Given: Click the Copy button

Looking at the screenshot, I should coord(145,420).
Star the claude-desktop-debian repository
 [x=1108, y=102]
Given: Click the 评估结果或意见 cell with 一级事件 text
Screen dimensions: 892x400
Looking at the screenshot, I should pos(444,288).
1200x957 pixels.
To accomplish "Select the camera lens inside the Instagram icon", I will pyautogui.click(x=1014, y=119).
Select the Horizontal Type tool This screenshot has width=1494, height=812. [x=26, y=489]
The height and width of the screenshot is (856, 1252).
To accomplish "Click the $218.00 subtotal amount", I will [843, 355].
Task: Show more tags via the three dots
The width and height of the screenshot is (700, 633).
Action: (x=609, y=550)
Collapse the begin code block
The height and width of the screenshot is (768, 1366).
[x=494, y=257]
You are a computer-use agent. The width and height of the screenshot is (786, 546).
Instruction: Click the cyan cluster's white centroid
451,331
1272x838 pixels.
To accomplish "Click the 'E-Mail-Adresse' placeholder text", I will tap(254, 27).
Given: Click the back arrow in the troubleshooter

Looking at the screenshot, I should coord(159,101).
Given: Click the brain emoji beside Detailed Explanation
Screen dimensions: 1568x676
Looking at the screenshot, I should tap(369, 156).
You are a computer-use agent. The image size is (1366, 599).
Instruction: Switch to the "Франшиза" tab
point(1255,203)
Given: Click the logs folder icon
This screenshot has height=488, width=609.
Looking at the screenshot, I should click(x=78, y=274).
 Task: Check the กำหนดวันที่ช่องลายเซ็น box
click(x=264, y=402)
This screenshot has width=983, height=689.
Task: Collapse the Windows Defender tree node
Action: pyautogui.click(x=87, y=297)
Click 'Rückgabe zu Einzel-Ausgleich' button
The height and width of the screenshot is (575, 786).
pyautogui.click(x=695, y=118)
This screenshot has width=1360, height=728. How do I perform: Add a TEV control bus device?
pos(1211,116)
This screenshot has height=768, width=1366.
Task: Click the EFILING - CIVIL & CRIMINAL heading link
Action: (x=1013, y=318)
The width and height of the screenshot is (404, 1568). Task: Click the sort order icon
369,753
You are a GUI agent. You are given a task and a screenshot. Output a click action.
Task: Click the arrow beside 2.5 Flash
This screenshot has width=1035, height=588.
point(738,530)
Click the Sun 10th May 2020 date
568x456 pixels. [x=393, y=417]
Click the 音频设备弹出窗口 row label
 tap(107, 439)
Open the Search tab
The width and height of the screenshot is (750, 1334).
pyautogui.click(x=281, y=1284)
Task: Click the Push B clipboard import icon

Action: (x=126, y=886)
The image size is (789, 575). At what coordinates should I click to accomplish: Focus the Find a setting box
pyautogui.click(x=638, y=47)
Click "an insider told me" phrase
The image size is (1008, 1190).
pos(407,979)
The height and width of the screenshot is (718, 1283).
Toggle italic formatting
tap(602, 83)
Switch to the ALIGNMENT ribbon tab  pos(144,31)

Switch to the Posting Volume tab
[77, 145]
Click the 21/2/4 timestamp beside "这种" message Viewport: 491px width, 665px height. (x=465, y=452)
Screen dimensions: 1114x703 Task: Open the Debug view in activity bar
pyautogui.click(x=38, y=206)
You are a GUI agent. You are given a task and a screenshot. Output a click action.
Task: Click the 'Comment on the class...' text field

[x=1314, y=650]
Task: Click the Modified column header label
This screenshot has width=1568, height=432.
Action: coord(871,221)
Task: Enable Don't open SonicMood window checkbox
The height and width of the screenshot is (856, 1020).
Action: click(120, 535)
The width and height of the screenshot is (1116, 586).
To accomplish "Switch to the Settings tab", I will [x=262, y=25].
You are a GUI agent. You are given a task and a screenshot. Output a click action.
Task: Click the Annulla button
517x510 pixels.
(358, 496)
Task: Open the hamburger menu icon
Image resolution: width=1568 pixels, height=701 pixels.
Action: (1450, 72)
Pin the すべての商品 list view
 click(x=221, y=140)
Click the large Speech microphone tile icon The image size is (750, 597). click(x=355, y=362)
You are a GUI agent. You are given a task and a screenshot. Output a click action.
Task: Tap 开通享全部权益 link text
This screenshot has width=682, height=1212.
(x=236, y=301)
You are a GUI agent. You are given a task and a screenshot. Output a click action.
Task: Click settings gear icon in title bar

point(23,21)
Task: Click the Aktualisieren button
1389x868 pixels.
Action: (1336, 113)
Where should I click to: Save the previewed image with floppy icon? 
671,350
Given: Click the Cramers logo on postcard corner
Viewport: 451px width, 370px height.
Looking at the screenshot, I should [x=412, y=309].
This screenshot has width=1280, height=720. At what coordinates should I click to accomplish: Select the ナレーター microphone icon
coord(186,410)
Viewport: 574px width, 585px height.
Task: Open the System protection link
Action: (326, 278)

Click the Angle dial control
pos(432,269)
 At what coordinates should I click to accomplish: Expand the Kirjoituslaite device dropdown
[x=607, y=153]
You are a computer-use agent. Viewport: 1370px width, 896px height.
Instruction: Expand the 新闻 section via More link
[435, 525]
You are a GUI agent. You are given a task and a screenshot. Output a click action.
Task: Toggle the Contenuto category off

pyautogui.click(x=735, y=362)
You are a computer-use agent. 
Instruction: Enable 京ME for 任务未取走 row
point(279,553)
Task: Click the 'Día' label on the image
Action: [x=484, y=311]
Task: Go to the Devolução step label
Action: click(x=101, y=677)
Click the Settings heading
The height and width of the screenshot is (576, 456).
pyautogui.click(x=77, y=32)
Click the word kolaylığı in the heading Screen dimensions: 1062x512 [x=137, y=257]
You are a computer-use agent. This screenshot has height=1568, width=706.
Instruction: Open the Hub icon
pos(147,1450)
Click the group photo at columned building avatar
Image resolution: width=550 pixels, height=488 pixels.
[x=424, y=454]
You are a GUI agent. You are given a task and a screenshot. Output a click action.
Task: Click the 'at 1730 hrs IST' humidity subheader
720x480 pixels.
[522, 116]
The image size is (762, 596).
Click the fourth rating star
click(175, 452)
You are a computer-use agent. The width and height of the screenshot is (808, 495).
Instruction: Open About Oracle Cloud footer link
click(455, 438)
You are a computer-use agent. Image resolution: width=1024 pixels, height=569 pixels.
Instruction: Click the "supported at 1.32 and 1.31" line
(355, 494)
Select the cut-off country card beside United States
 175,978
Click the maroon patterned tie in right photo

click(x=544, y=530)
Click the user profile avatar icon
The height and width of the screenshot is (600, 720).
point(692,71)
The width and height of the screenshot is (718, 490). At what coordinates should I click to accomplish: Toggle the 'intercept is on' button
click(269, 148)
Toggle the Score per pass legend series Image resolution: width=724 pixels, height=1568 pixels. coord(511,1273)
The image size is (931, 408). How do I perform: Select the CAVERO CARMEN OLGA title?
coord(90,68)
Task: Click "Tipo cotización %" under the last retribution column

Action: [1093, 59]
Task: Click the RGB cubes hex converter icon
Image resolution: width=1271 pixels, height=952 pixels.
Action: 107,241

──────

TASK TO COMPLETE =>
All of the data needs to be reproduced exactly, with no line missing.

PROBLEM SOLUTION =>
Given: Click the Copy button

Looking at the screenshot, I should coord(145,420).
Star the claude-desktop-debian repository
 [x=1108, y=102]
Given: Click the 评估结果或意见 cell with 一级事件 text
Screen dimensions: 892x400
Looking at the screenshot, I should pos(444,288).
1200x957 pixels.
To accomplish "Select the camera lens inside the Instagram icon", I will pyautogui.click(x=1014, y=119).
Select the Horizontal Type tool This screenshot has width=1494, height=812. [x=26, y=489]
The height and width of the screenshot is (856, 1252).
To accomplish "Click the $218.00 subtotal amount", I will [843, 355].
Task: Show more tags via the three dots
The width and height of the screenshot is (700, 633).
Action: (x=609, y=550)
Collapse the begin code block
The height and width of the screenshot is (768, 1366).
[x=494, y=257]
You are a computer-use agent. The width and height of the screenshot is (786, 546).
Instruction: Click the cyan cluster's white centroid
451,331
1272x838 pixels.
To accomplish "Click the 'E-Mail-Adresse' placeholder text", I will tap(254, 27).
Given: Click the back arrow in the troubleshooter

Looking at the screenshot, I should coord(159,101).
Given: Click the brain emoji beside Detailed Explanation
Screen dimensions: 1568x676
Looking at the screenshot, I should tap(369, 156).
You are a computer-use agent. The image size is (1366, 599).
Instruction: Switch to the "Франшиза" tab
point(1255,203)
Given: Click the logs folder icon
This screenshot has height=488, width=609.
Looking at the screenshot, I should click(x=78, y=274).
 Task: Check the กำหนดวันที่ช่องลายเซ็น box
click(x=264, y=402)
This screenshot has width=983, height=689.
Task: Collapse the Windows Defender tree node
Action: pyautogui.click(x=87, y=297)
Click 'Rückgabe zu Einzel-Ausgleich' button
The height and width of the screenshot is (575, 786).
pyautogui.click(x=695, y=118)
This screenshot has width=1360, height=728. How do I perform: Add a TEV control bus device?
pos(1211,116)
This screenshot has height=768, width=1366.
Task: Click the EFILING - CIVIL & CRIMINAL heading link
Action: (x=1013, y=318)
The width and height of the screenshot is (404, 1568). Task: Click the sort order icon
369,753
You are a GUI agent. You are given a task and a screenshot. Output a click action.
Task: Click the arrow beside 2.5 Flash
This screenshot has width=1035, height=588.
point(738,530)
Click the Sun 10th May 2020 date
568x456 pixels. [x=393, y=417]
Click the 音频设备弹出窗口 row label
 tap(107, 439)
Open the Search tab
The width and height of the screenshot is (750, 1334).
pyautogui.click(x=281, y=1284)
Task: Click the Push B clipboard import icon

Action: (x=126, y=886)
The image size is (789, 575). At what coordinates should I click to accomplish: Focus the Find a setting box
pyautogui.click(x=638, y=47)
Click "an insider told me" phrase
The image size is (1008, 1190).
pos(407,979)
The height and width of the screenshot is (718, 1283).
Toggle italic formatting
tap(602, 83)
Switch to the ALIGNMENT ribbon tab  pos(144,31)

Switch to the Posting Volume tab
[77, 145]
Click the 21/2/4 timestamp beside "这种" message Viewport: 491px width, 665px height. (x=465, y=452)
Screen dimensions: 1114x703 Task: Open the Debug view in activity bar
pyautogui.click(x=38, y=206)
You are a GUI agent. You are given a task and a screenshot. Output a click action.
Task: Click the 'Comment on the class...' text field

[x=1314, y=650]
Task: Click the Modified column header label
This screenshot has width=1568, height=432.
Action: coord(871,221)
Task: Enable Don't open SonicMood window checkbox
The height and width of the screenshot is (856, 1020).
Action: click(120, 535)
The width and height of the screenshot is (1116, 586).
To accomplish "Switch to the Settings tab", I will [x=262, y=25].
You are a GUI agent. You are given a task and a screenshot. Output a click action.
Task: Click the Annulla button
517x510 pixels.
(358, 496)
Task: Open the hamburger menu icon
Image resolution: width=1568 pixels, height=701 pixels.
Action: (1450, 72)
Pin the すべての商品 list view
 click(x=221, y=140)
Click the large Speech microphone tile icon The image size is (750, 597). click(x=355, y=362)
You are a GUI agent. You are given a task and a screenshot. Output a click action.
Task: Tap 开通享全部权益 link text
This screenshot has width=682, height=1212.
(x=236, y=301)
You are a GUI agent. You are given a task and a screenshot. Output a click action.
Task: Click settings gear icon in title bar

point(23,21)
Task: Click the Aktualisieren button
1389x868 pixels.
Action: (1336, 113)
Where should I click to: Save the previewed image with floppy icon? 
671,350
Given: Click the Cramers logo on postcard corner
Viewport: 451px width, 370px height.
Looking at the screenshot, I should [x=412, y=309].
This screenshot has width=1280, height=720. At what coordinates should I click to accomplish: Select the ナレーター microphone icon
coord(186,410)
Viewport: 574px width, 585px height.
Task: Open the System protection link
Action: (326, 278)

Click the Angle dial control
pos(432,269)
 At what coordinates should I click to accomplish: Expand the Kirjoituslaite device dropdown
[x=607, y=153]
You are a computer-use agent. Viewport: 1370px width, 896px height.
Instruction: Expand the 新闻 section via More link
[435, 525]
You are a GUI agent. You are given a task and a screenshot. Output a click action.
Task: Toggle the Contenuto category off

pyautogui.click(x=735, y=362)
You are a computer-use agent. 
Instruction: Enable 京ME for 任务未取走 row
point(279,553)
Task: Click the 'Día' label on the image
Action: [x=484, y=311]
Task: Go to the Devolução step label
Action: click(x=101, y=677)
Click the Settings heading
The height and width of the screenshot is (576, 456).
pyautogui.click(x=77, y=32)
Click the word kolaylığı in the heading Screen dimensions: 1062x512 [x=137, y=257]
You are a computer-use agent. This screenshot has height=1568, width=706.
Instruction: Open the Hub icon
pos(147,1450)
Click the group photo at columned building avatar
Image resolution: width=550 pixels, height=488 pixels.
[x=424, y=454]
You are a GUI agent. You are given a task and a screenshot. Output a click action.
Task: Click the 'at 1730 hrs IST' humidity subheader
720x480 pixels.
[522, 116]
The image size is (762, 596).
Click the fourth rating star
click(175, 452)
You are a computer-use agent. The width and height of the screenshot is (808, 495).
Instruction: Open About Oracle Cloud footer link
click(455, 438)
You are a computer-use agent. Image resolution: width=1024 pixels, height=569 pixels.
Instruction: Click the "supported at 1.32 and 1.31" line
(355, 494)
Select the cut-off country card beside United States
 175,978
Click the maroon patterned tie in right photo

click(x=544, y=530)
Click the user profile avatar icon
The height and width of the screenshot is (600, 720).
point(692,71)
The width and height of the screenshot is (718, 490). At what coordinates should I click to accomplish: Toggle the 'intercept is on' button
click(269, 148)
Toggle the Score per pass legend series Image resolution: width=724 pixels, height=1568 pixels. coord(511,1273)
The image size is (931, 408). How do I perform: Select the CAVERO CARMEN OLGA title?
coord(90,68)
Task: Click "Tipo cotización %" under the last retribution column

Action: [1093, 59]
Task: Click the RGB cubes hex converter icon
Image resolution: width=1271 pixels, height=952 pixels.
Action: 107,241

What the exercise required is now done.